Extract to read »
::::::
Lydia Benitez, a close friend of Release the Women, took a solo trip to France a couple of months ago, thoroughly documenting on Instagram as she went. She was completely vulnerable from the start, sharing the real anxiety and loneliness that overwhelmed her first night. We were captivated by every extremely raw and genuine post. It was incredibly inspiring to follow her journey as it grew from something so fearful to something so wonderful and romantic. 

We asked Lydia to share with us her story of traveling to Paris alone.



For Christmas last year, my sister gave me a copy of “Are We There Yet.” Throughout the pages of her book, Mari Andrews writes about the international trips she takes alone, saying she treasures her alone time and actively does not allow other people to join. Inspired by this take-the-world-by-the-horns, independent woman attitude, I bought a flight to Paris. 

I’ve travelled alone before. Everything is amplified. The beauty. The excitement. The anxiety. The loneliness. My first solo trip started on the mangroves of Puerto Rico. I was anxiously shuffling between books I didn’t like, texting pictures to my friends back home, and crying that I had no one to share the experience with. On my second attempt in Colorado, my car rental had an unexpected mile limitation which threw me into disarray. I began driving to a trail, but stopped at a random hotel and sunk into one of the deepest depressive episodes I have ever experienced.

“Paris will be different. I am different—healthier—emotionally stable.” This was the mantra I recited to myself for the two months leading up to Paris—all the while calling every friend I could think of and trying to convince them to go with me.

I knew I wanted this trip to be different; I knew I wanted to walk, sit and take in a new city, but I didn’t have a tangible vision of what that looked like. Slowly accepting that my boyfriend wouldn’t secretly buy a ticket as a birthday surprise,  I started looking for local tours that would allow me to interact with other humans while there. I came across something called “Write and Wonder in Paris.” A few days before I left for France, I was sent a copy of the Flow Magazine with a workbook add-on filled with writing prompts. Writing was going to be my means for experiencing and internalizing Parisian culture.
::::::
Recorded data »
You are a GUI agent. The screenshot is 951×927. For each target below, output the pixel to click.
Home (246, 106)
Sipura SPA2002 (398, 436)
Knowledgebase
::::::
To be done »
In the text about Lydia's solo trip to Paris, write out the part that opens with the words "Lydia Benitez, a" and closes with "wonderful and romantic.", changing "Instagram" to "her blog".

Answer to the exercise »
Lydia Benitez, a close friend of Release the Women, took a solo trip to France a couple of months ago, thoroughly documenting on her blog as she went. She was completely vulnerable from the start, sharing the real anxiety and loneliness that overwhelmed her first night. We were captivated by every extremely raw and genuine post. It was incredibly inspiring to follow her journey as it grew from something so fearful to something so wonderful and romantic.